A chuva tinha passado, o céu clareou, e o amanhecer de outono sobre Chang'an estava limpo e brilhante por dezenas de milhares de li, tão azul como se tivesse acabado de ser bem lavado. A doce essência de flores de jasmim-do-imperador viajou com a brisa enquanto Hongjun chutava o tronco de uma árvore de guarda-sol, e a chuva armazenada nas folhas durante a noite se espalhou. Ele usou a água para lavar seu rosto e então bebeu um pouco também, antes de colher duas folhas, colocá-las próximas à sua boca e soprar para produzir um som.

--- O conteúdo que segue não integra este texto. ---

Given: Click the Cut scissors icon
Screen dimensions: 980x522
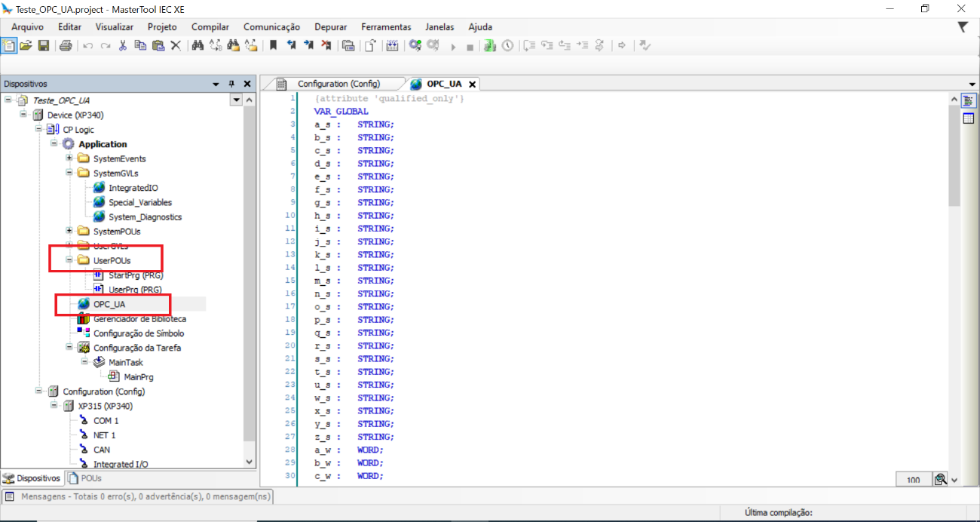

"O que devemos fazer...?" o yao carpa lamentou, todo embrulhado na bagagem, com uma expressão como se o céu estivesse caindo.
"Esse lugar realmente é grande." Hongjun esfregou a região do estômago, antes de continuar, "Vamos comer primeiro, depois decidimos."

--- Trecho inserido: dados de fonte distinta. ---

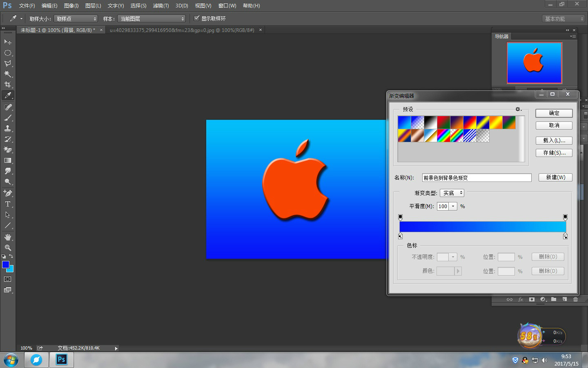Choose the rainbow spectrum gradient preset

"Eu não vou mais comer minhocas," o yao carpa adicionou.
"Vamos procurar um pouco de carne pra comer," Hongjun disse. "Pensaremos em um plano pra seguirmos aos poucos. Ah, como é possível sermos tão azarados nessa jornada? Hein? O que é aquilo?"
Hongjun tinha uma disposição jovial no coração, e após descer a montanha e ver esse fascinante mundo humano, ele imediatamente jogou todos os seus problemas para o fundo de sua mente enquanto pegava algumas moedas de cobre e entrava no mercado para comprar comida. O yao carpa o lembrou mais uma vez, "Por que você tem comido tudo o que encontra pela frente depois de descer a montanha? Tenha cuidado pra não comer algo ruim e ter um desarranjo no estômago."
Mas Hongjun apenas apoiou um pé sobre um assento da barraca de comida, cuidadosamente pegou uma tigela de talharim e consumiu tudo. As comidas do mundo humano eram muito mais gostosas do que as do Palácio Yaojin. Frituras, grelhados, assados, havia todos os tipos de cozimento, e também havia cordeiro refogado com molho de soja, bolos de cinco cores, doces de arroz glutinoso cozidos a vapor. Não faziam essas coisas no Palácio Yaojin, e sua descida da montanha tinha sido às pressas, por isso ele só tinha rações.
Felizmente, Qing Xiong entendia sua personalidade e tinha preparado muitas pérolas para ele, então, durante o mês que eles passaram no caminho até Chang'an, Hongjun apenas concordava com o que o yao carpa tinha lhe ensinado e trocava as pérolas por prata com as caravanas de mercadores que passavam, depois trocava a prata por moedas de cobre, que eram usadas para comprar comida e refrescos. Ainda que ele não entendesse os meios do mundo humano, graças às intervenções oportunas do yao carpa, ele conseguia se manter longe de grandes problemas.
Originalmente, Hongjun já era esperto, e enquanto eles pausavam e continuavam sua jornada, depois que saiu da montanha, ele aprendia as coisas rapidamente. No começo, ele não falava muito, apenas observando como os outros faziam as coisas, e enquanto ele saía, aprendia com o que observava. Após ver as pessoas fazerem fila pra comprar baozis[1], Hongjun prestou atenção aos movimentos delas, antes de imitá-las e entregar algumas moedas de cobre em troca de duas unidades.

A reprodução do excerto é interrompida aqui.